Secretary Salazar Announces Transfer of Historic Lighthouse to the City of Chicago
Contact: Hugh Vickery
WASHINGTON, D.C. – Secretary of the Interior Ken Salazar today initiated the transfer of the Chicago Harbor Lighthouse, a beacon that has been a symbol of the Windy City for more than a century, from the U.S. Coast Guard to the City of Chicago.
“The Chicago Harbor Lighthouse reflects the proud heritage of Chicago and the pivotal role the city played in our nation’s maritime history, connecting the Great Lakes to the East Coast and ultimately to the Gulf Coast,” Salazar said. “By transferring ownership of the lighthouse to the city, we are guaranteeing that this historic Chicago landmark will be preserved and open to the public for generations to come.”
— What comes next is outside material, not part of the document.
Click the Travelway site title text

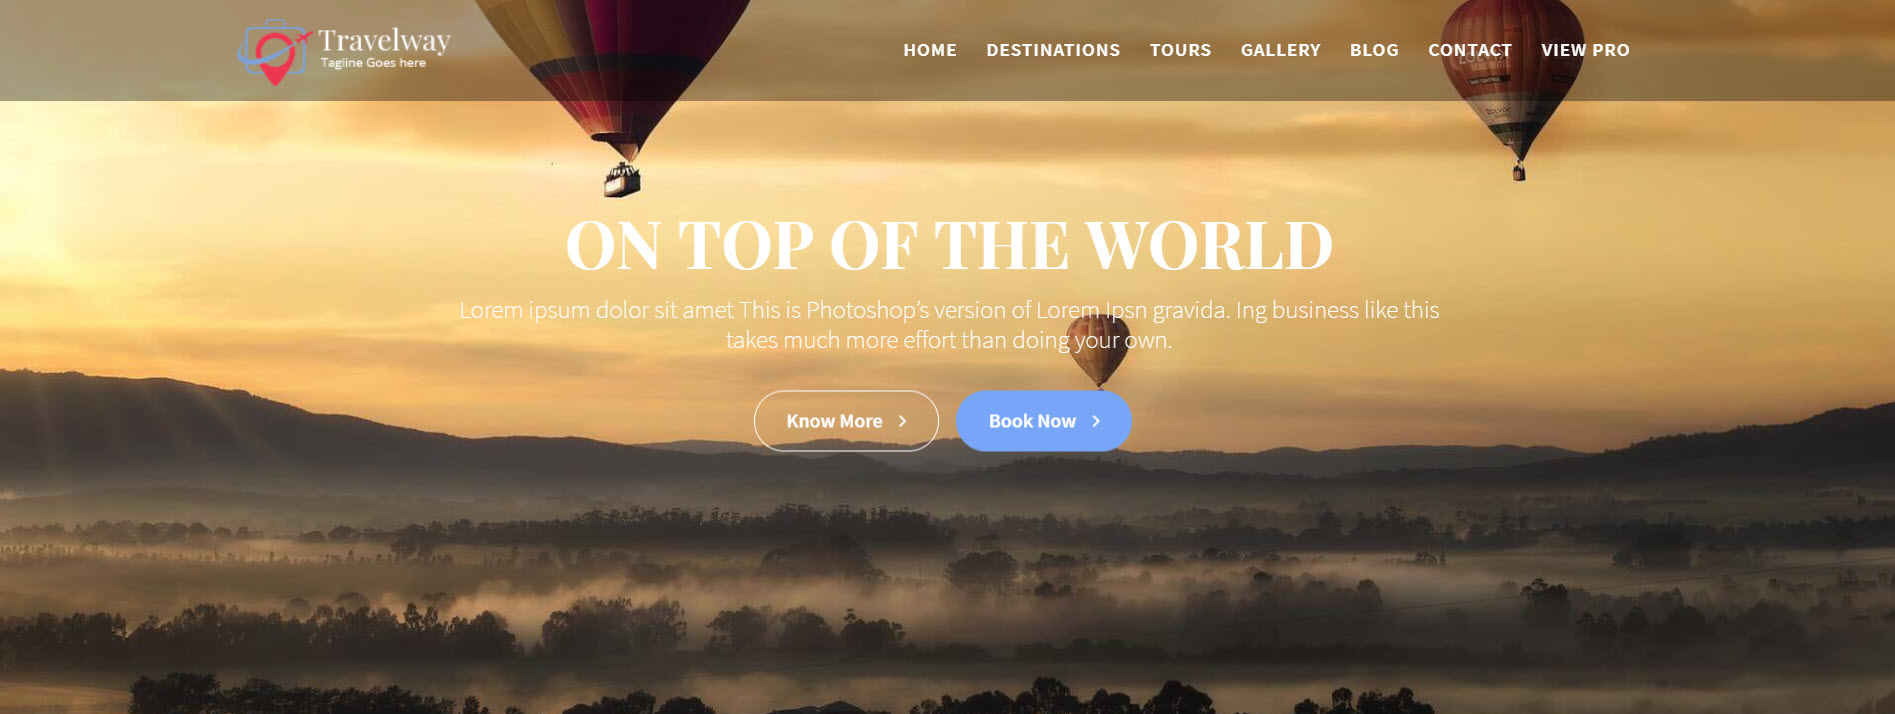[384, 41]
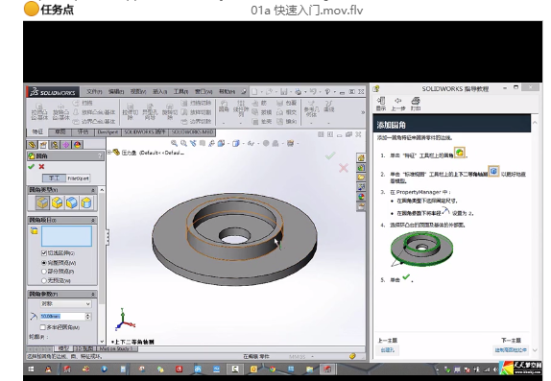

Salazar authorized the transfer of the lighthouse to the city under the National Historic Lighthouse Preservation Act of 2000, which allows transfer of historic lighthouses from the Coast Guard to whatever federal, state and local agencies; nonprofits; or economic development organizations can best protect them. To date, 46 historic lighthouses of some 300 historic lighthouses nationwide have been transferred under the Act.
The Chicago Harbor Lighthouse is the only surviving lighthouse in Chicago and one of only two remaining lighthouses in the Illinois portion of Lake Michigan.
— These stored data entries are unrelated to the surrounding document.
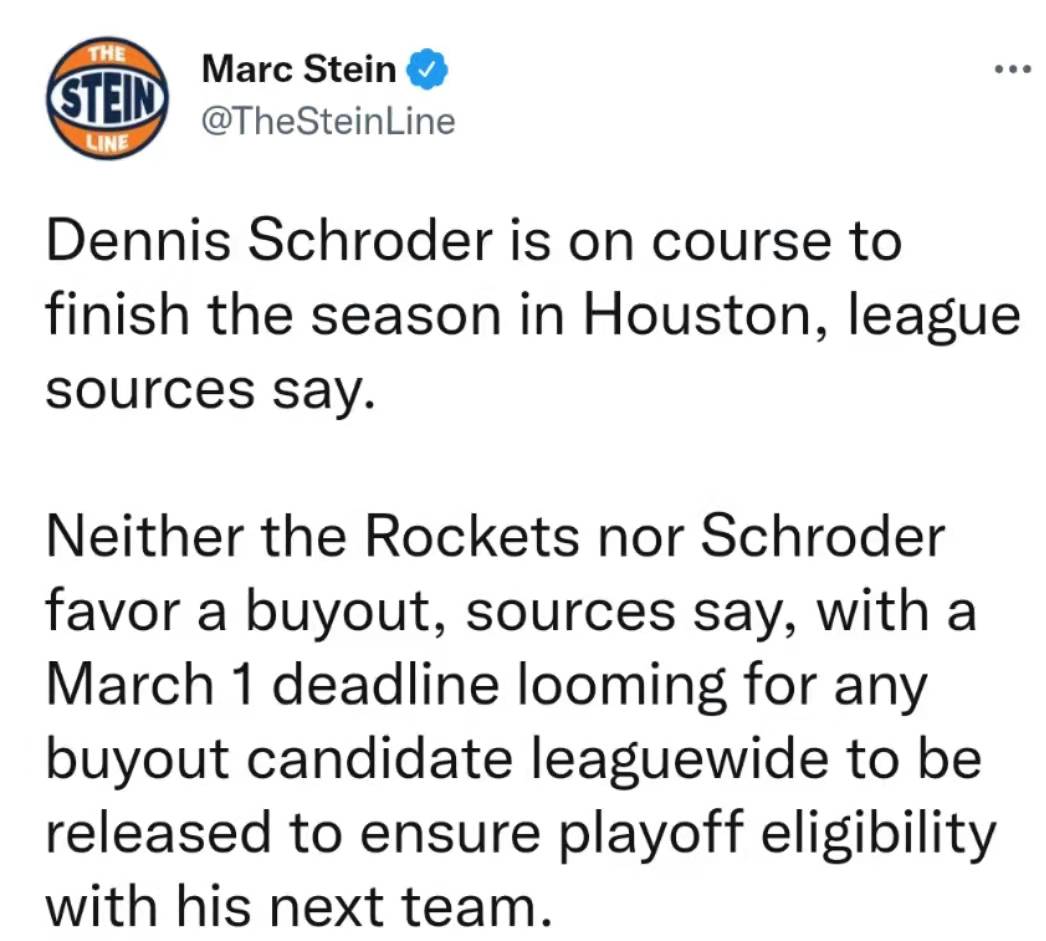Click the @TheSteinLine handle
This screenshot has width=1046, height=941.
(x=328, y=121)
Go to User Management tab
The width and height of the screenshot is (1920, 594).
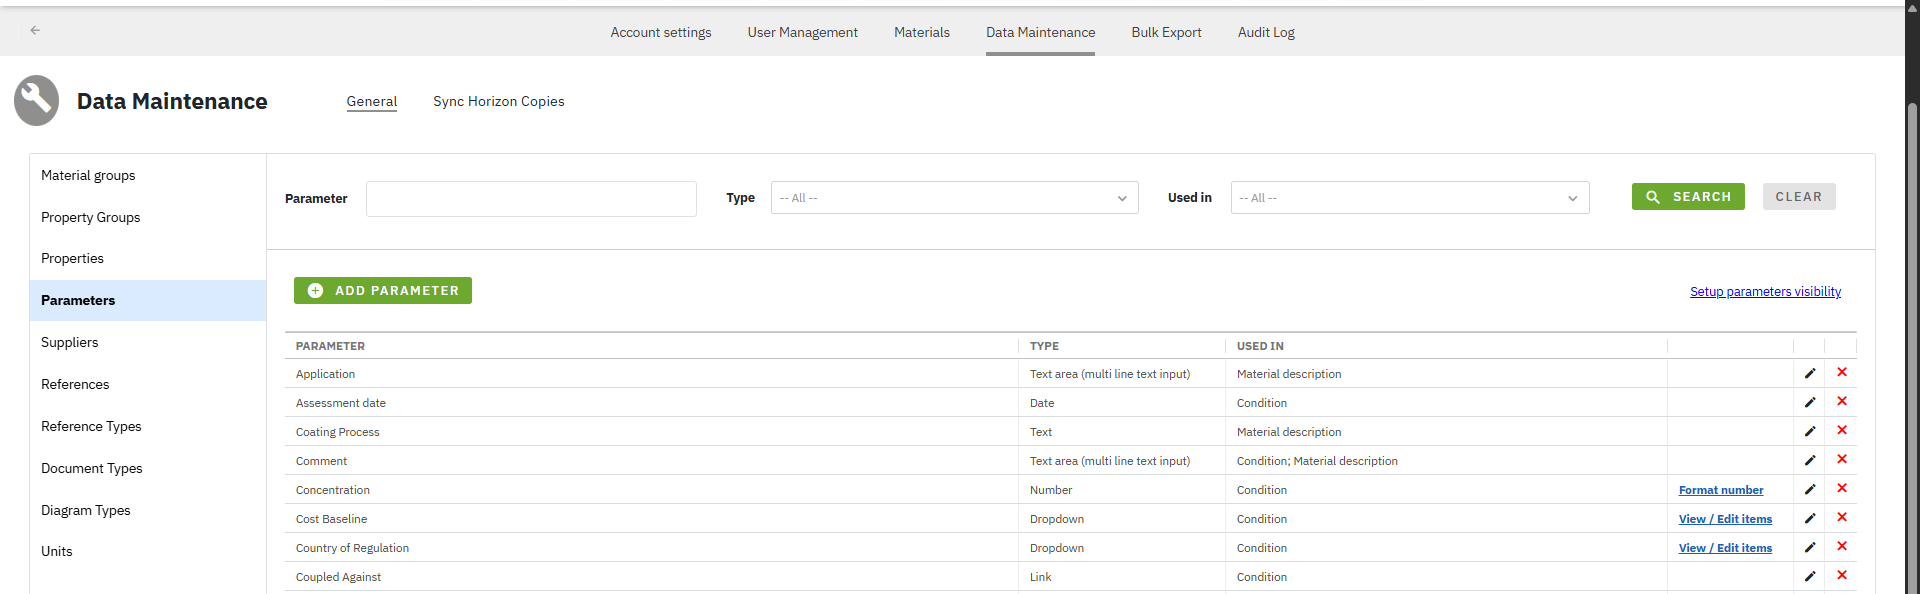[x=802, y=32]
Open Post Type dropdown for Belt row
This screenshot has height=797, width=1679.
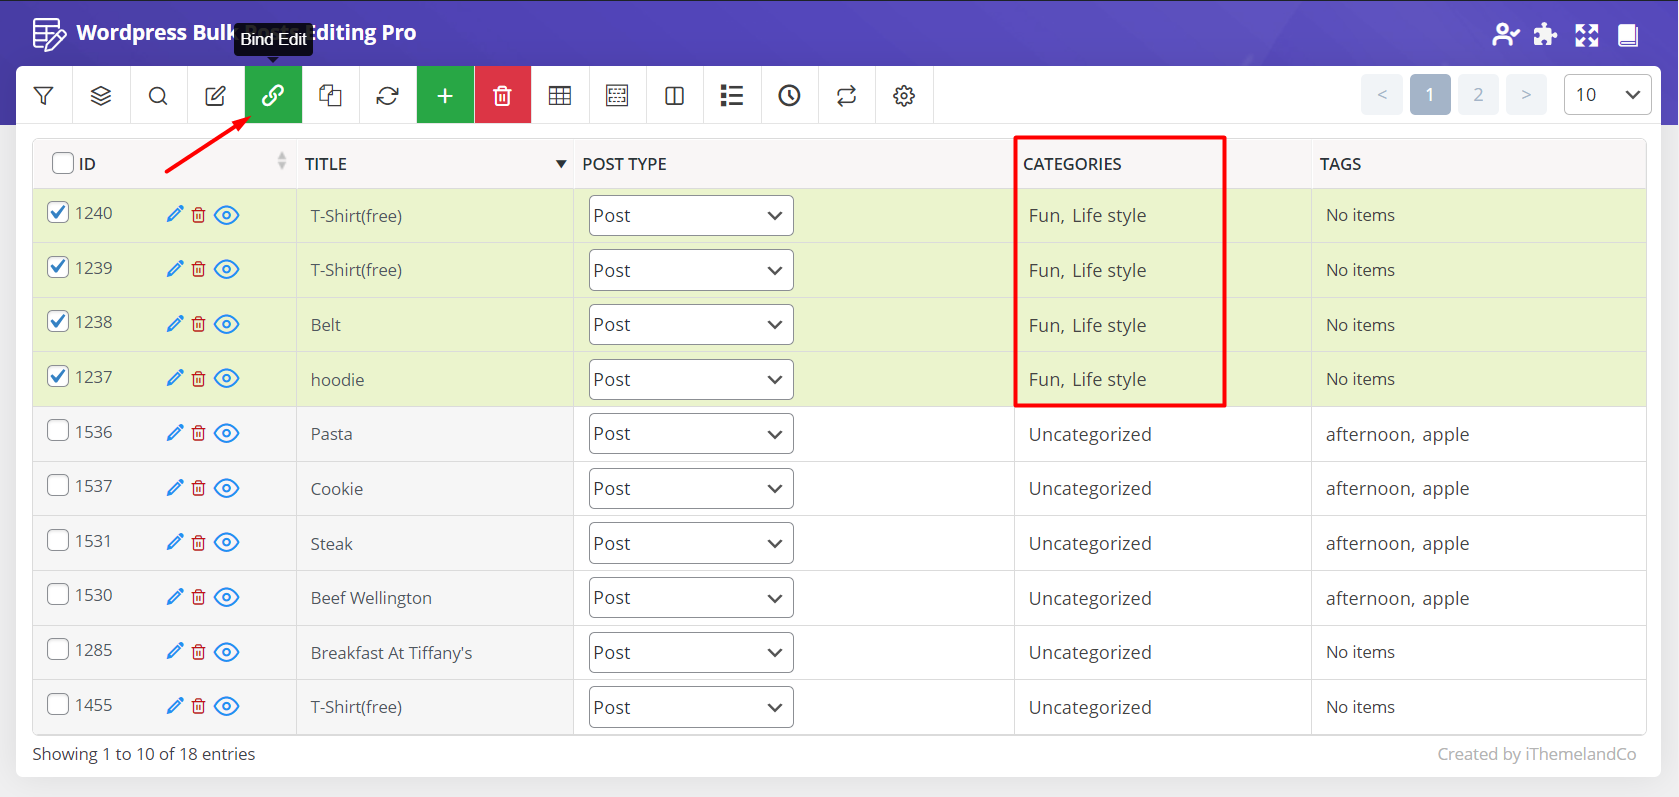690,325
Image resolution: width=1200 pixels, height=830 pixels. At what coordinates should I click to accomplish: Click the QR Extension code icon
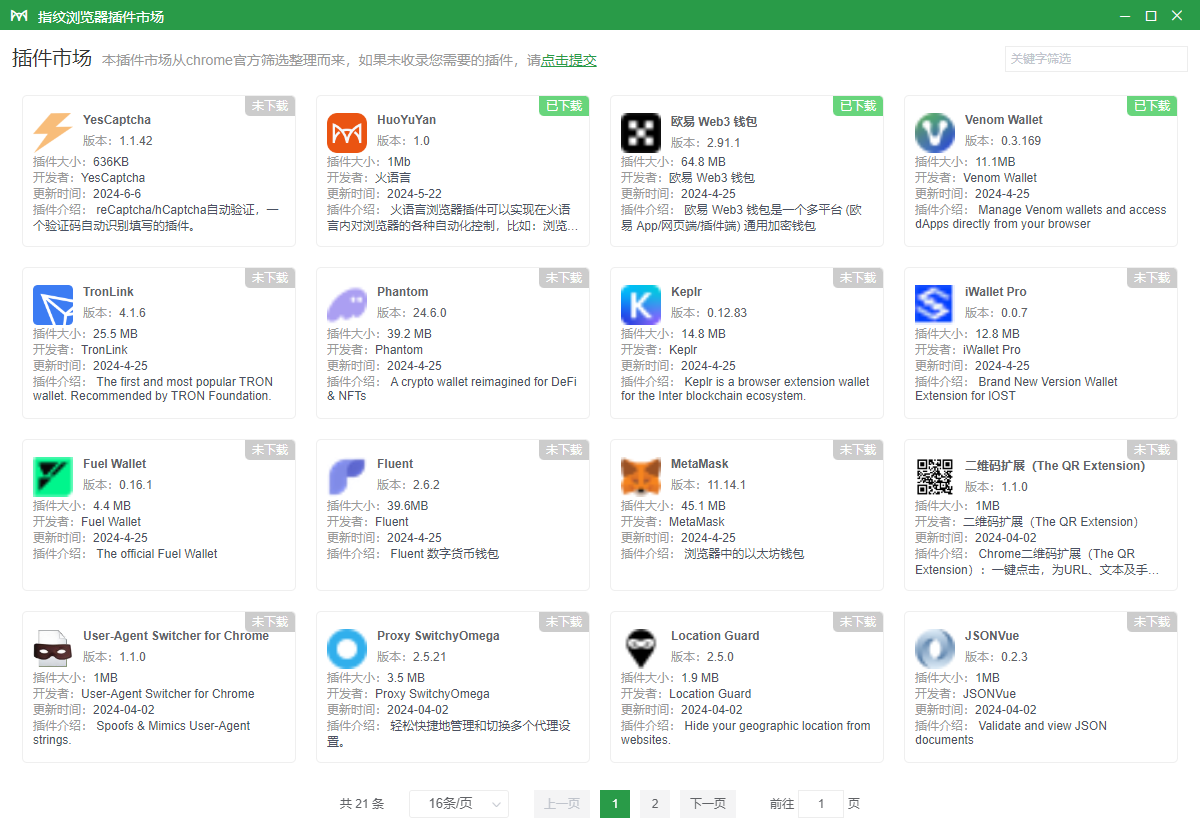tap(935, 477)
Originally constructed in 1893 in time for the Chicago World’s Fair, the lighthouse was moved to is present location in 1917 when the harbor’s breakwater was renovated. At that time, an attached fog-signal room and boathouse were constructed.
The 48-foot-high lighthouse played such a significant role in the development of Chicago that it is commemorated in a relief sculpture, entitled "The Spirit of the Waters," located near the LaSalle Street entrance of City Hall.
In 1984 the lighthouse was listed in the National Register of Historic Places. In 2003, the City of Chicago designated the Chicago Harbor Lighthouse a Chicago Landmark.
The National Historic Lighthouse Preservation Act recognizes the value associated with historic light stations by allowing them to be transferred at no cost to federal agencies, state and local governments, nonprofit corporations, educational agencies, or community development organizations. Entities that receive light stations must make them available for education, park, recreation, cultural, or historic preservation purposes and provide public access.
The City of Chicago, which began the application process in 2005, was the sole applicant for the lighthouse. The Department of the Interior’s National Park Service worked with the City to create an acceptable application based on the Acts’ review criteria. Under the Act, the General Services Administration will effect the transfer based on the Secretary’s determination of the best applicant.